European markets start September on a negative note
The pan-European Stoxx 600
fell 1.7% by mid-morning, with basic resources plunging 4.1% to lead losses as all sectors and major bourses slid into the red.
Market jitters have been prevalent since Friday after hawkish remarks from Federal Reserve Chair Jerome Powell. On Tuesday, New York Fed President John Williams called for a “somewhat restrictive policy to slow demand.”
U.S. stocks fell for a fourth-straight day on Wednesday, the last trading session of August, putting the summer market comeback in doubt as investors weighed the Federal Reserve’s inflation-fighting efforts.
Meanwhile, shares in the Asia-Pacific are trading lower Thursday as investors digested the results of a private survey on China’s factory activity which showed the sector slipping into contraction this month. U.S. stock futures fell on Thursday morning.
U.K. factory activity offered a rare upside surprise in August, with the the S&P Global/CIPS manufacturing PMI coming in at 47.3 against a consensus forecast of 46.0.
Despite outpacing expectations, the reading still represents the worst month for British factories since May 2020, as the country battles a historic cost of living crisis.
U.S. Treasury yields rose further to 3.52% in Asia’s morning trade, the highest since November 2007.
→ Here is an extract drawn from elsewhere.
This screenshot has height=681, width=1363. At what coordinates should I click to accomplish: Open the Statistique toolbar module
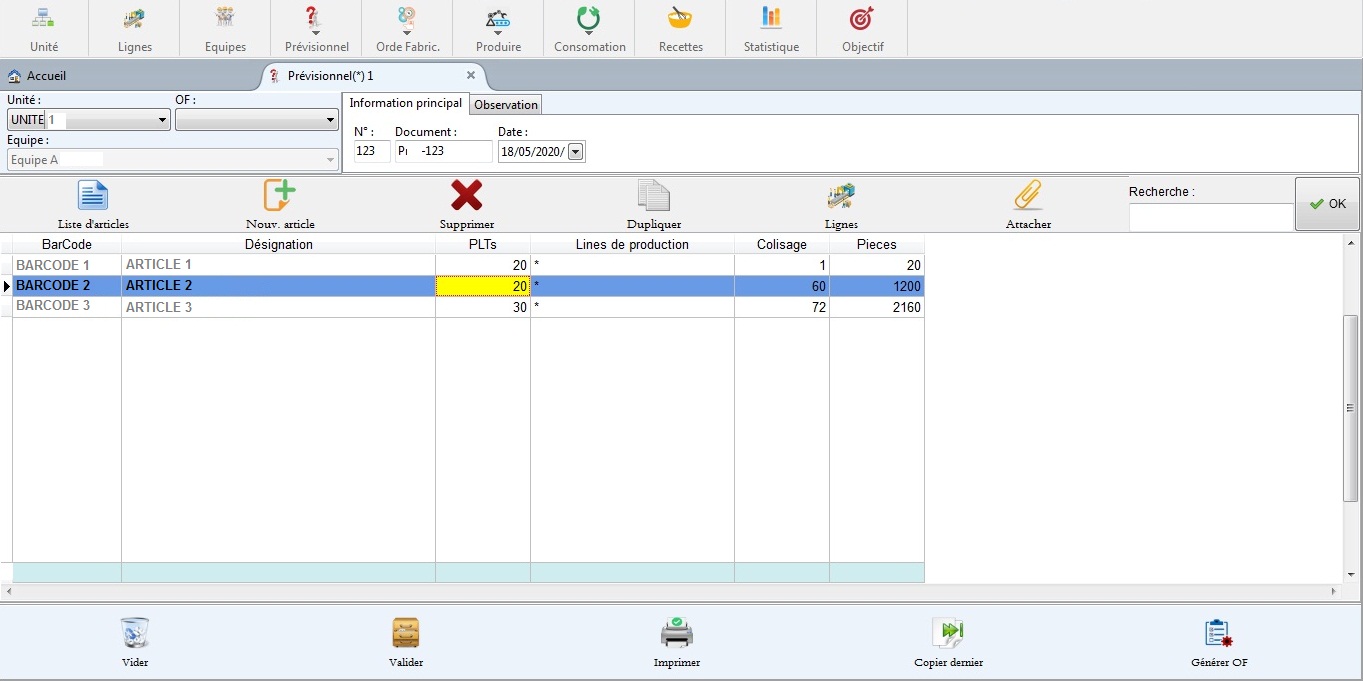coord(771,28)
The yield on the short-term 2-year Treasury note
reached similar levels on Tuesday, when it hit 3.497%.
The yield on the benchmark 10-year Treasury note also rose to 3.22%, while the yield on the 30-year Treasury bond was at 3.3%.
Yields move inversely to prices, and a basis point is equal to 0.01%.
The results of a private survey showed China’s factory activity contracted in August.
The Caixin/Markit manufacturing Purchasing Managers’ Index came in at 49.5 for August, compared to 50.4 in July.
PMI readings are sequential and represent month-on-month expansion or contraction. The 50-point mark that separates growth from contraction.